** THE INPUT follows **

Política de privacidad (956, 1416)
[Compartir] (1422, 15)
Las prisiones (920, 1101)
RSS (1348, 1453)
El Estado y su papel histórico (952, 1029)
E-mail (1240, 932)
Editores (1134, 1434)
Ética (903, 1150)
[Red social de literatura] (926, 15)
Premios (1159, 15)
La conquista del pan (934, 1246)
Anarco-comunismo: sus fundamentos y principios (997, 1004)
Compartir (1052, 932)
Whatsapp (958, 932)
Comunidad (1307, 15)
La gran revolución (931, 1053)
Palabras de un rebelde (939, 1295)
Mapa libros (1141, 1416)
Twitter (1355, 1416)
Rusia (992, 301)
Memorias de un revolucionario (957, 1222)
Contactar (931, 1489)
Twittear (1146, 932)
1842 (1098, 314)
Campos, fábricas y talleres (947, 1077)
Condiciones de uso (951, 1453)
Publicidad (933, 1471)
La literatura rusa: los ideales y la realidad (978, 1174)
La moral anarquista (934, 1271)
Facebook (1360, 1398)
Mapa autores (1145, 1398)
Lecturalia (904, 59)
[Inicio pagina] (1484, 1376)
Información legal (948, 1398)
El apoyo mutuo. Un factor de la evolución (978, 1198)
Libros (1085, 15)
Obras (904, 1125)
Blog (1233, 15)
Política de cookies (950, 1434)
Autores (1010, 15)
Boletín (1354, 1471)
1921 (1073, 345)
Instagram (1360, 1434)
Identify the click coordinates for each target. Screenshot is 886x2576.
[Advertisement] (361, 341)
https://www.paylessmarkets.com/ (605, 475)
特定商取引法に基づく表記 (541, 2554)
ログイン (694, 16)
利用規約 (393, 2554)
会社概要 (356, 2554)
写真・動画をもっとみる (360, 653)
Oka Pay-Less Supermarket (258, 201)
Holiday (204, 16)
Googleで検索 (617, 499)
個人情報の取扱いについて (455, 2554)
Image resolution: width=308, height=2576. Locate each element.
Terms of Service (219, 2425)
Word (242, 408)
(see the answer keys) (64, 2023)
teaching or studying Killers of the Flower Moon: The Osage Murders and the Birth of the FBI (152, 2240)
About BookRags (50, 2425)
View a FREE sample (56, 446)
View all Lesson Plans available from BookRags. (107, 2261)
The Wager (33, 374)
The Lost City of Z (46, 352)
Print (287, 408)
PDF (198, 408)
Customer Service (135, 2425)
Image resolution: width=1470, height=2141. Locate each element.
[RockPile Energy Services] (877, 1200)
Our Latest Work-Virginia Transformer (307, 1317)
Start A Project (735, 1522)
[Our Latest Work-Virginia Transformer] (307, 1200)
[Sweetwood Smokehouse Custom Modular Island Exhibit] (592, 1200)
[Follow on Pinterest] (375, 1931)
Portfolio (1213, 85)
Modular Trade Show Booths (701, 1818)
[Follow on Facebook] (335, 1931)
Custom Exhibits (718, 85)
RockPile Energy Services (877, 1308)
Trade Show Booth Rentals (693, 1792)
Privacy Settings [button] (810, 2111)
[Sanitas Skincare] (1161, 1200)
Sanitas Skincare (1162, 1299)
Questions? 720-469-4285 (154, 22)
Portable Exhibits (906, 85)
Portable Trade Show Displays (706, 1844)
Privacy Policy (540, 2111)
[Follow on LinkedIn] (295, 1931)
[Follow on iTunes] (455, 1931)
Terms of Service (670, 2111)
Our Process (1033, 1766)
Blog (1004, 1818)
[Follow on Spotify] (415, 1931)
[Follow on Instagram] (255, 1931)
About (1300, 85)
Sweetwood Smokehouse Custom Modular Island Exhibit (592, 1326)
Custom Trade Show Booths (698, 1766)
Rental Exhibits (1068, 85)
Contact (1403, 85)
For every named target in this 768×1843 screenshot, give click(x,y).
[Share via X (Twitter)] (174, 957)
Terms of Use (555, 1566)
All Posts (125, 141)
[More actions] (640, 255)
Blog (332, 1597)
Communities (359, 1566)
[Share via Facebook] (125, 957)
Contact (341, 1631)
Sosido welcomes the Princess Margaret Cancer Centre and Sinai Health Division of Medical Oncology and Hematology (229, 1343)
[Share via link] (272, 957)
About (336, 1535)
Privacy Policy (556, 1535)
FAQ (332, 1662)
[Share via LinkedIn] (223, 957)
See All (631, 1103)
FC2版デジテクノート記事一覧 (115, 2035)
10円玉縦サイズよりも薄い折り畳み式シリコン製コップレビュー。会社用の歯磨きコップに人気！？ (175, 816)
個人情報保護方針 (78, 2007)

** End of THE INPUT **

YOUR INSTRUCTIONS.
Would you copy each line of the records that contains "Skincare"?

ANSWER TO THE EXERCISE.
[Sanitas Skincare] (1161, 1200)
Sanitas Skincare (1162, 1299)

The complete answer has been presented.